There are four properties for Elasticsearch, all but one are optional:

• elasticsearchCluster -- the cluster name (default if "elasticsearch")
• elasticsearchIndex -- the index in which to store the log data (default is "logindex")
• elasticsearchType -- the type of a log data entry (default is "log")

• elasticsearchHosts -- comma-delimited list of host:port values. There is no default; this property is required.

  The scheme/protocol is http:// by default, but you can override this by explicitly including it in the value (e.g. https://localhost:9200).

• elasticSearchPublishHelperClass -- optional fully-qualified name of the class (on the runtime classpath, of course) implementing IElasticsearchPublishHelper that will perform publishing to Elasticsearch

<Configuration status="INFO">
  <Appenders>
    <Log4j2Appender name="Log4j2Appender">
        ...
        <elasticsearchCluster>elasticsearch</elasticsearchCluster>
        <elasticsearchIndex>logindex</elasticsearchIndex>
        <elasticsearchType>log</elasticsearchType>
        <elasticsearchHosts>elasticsearchHosts=localhost:9300</elasticsearchHosts>

Solr Integration

A new core should be created for the log events. The setting up of Apache Solr and the setting up of a core are outside the scope of this file. However, a sample template for a schema.xml that can be used is included in this repo as /misc/solr/schema.xml.

Each log event will be indexed as a Solr document. The "id" property for each document will follow the format:

yyyyMMddHH24mmss_{host name}_{UUID w/ "-" stripped}-{host name}-{sequence}

e.g.

20150327081000_mycomputer_6187f4043f2449ccb4cbd3a7930d1130-mycomputer-0000000000000012

NOTE that this ID is formatted such that one can cross-reference a document to the S3 batch from which the corresponding log event can be found.

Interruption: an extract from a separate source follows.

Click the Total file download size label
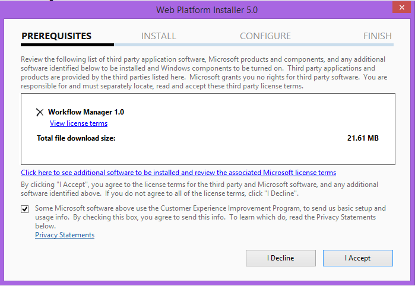415x286 pixels. coord(76,138)
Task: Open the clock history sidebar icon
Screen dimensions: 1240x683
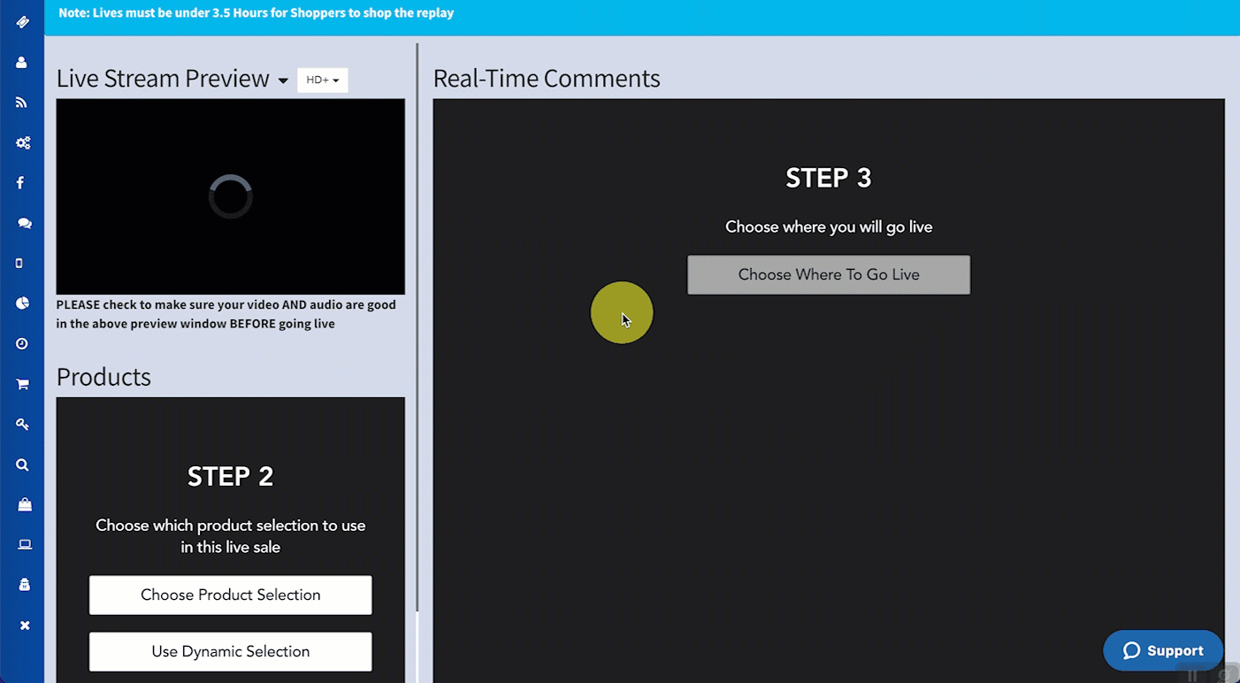Action: [x=22, y=344]
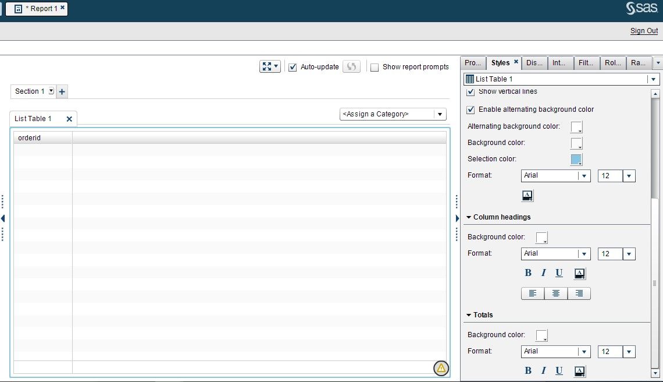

String id = solrDoc.getFieldValue("id").toString();
String s3Key = id.substring(0, id.indexOf("-"));

Elasticsearch Integration

A new index should be created for the log events. The setting up of Elasticsearch and the index are outside the scope of this file. However, a sample template for the index schema that can be used is included in this repo as /misc/elasticsearch/logindex.json. This schema should be installed before any log entries are added. A typical PUT to /<elasticsearch host>:9200/<index> with the body of the JSON should be sufficient.

Each log event will be indexed as a document. The "id" property for each document will follow the format:

yyyyMMddHH24mmss_{host name}_{UUID w/ "-" stripped}-{host name}-{sequence}

e.g.

20150327081000_mycomputer_6187f4043f2449ccb4cbd3a7930d1130-mycomputer-0000000000000012

NOTE that this ID is formatted such that one can cross-reference a document to the S3 batch from which the corresponding log event can be found.

String id = solrDoc.getFieldValue("id").toString();
String s3Key = id.substring(0, id.indexOf("-"));

Logging from log4j-s3-search

The appender and components of this library also logs events under the logger named "com.van.logging.VansLogger." To prevent logs of this logger from polluting the clients' logs, these logs will be ignored by the code (LoggingEventCache) when forwarding to various log publishers.

To see these logs (e.g. to debug), you can add a logger config to dump to console (or any other appender):

  <Appenders>
    <Console name="ConsoleAppender" target="SYSTEM_OUT">
      <PatternLayout pattern="%d{HH:mm:ss,SSS} [%t] %-5p %c{36} - %m%n"/>
    </Console>
    ...
  </Appenders>

  <Loggers>
    <Logger name="com.van.logging" level="debug" additivity="false">
      <AppenderRef ref="ConsoleAppender" />
    </Logger>
    ...
  </Loggers>
  ....

An example of this can be seen in the example repo log4j-s3-search-samples.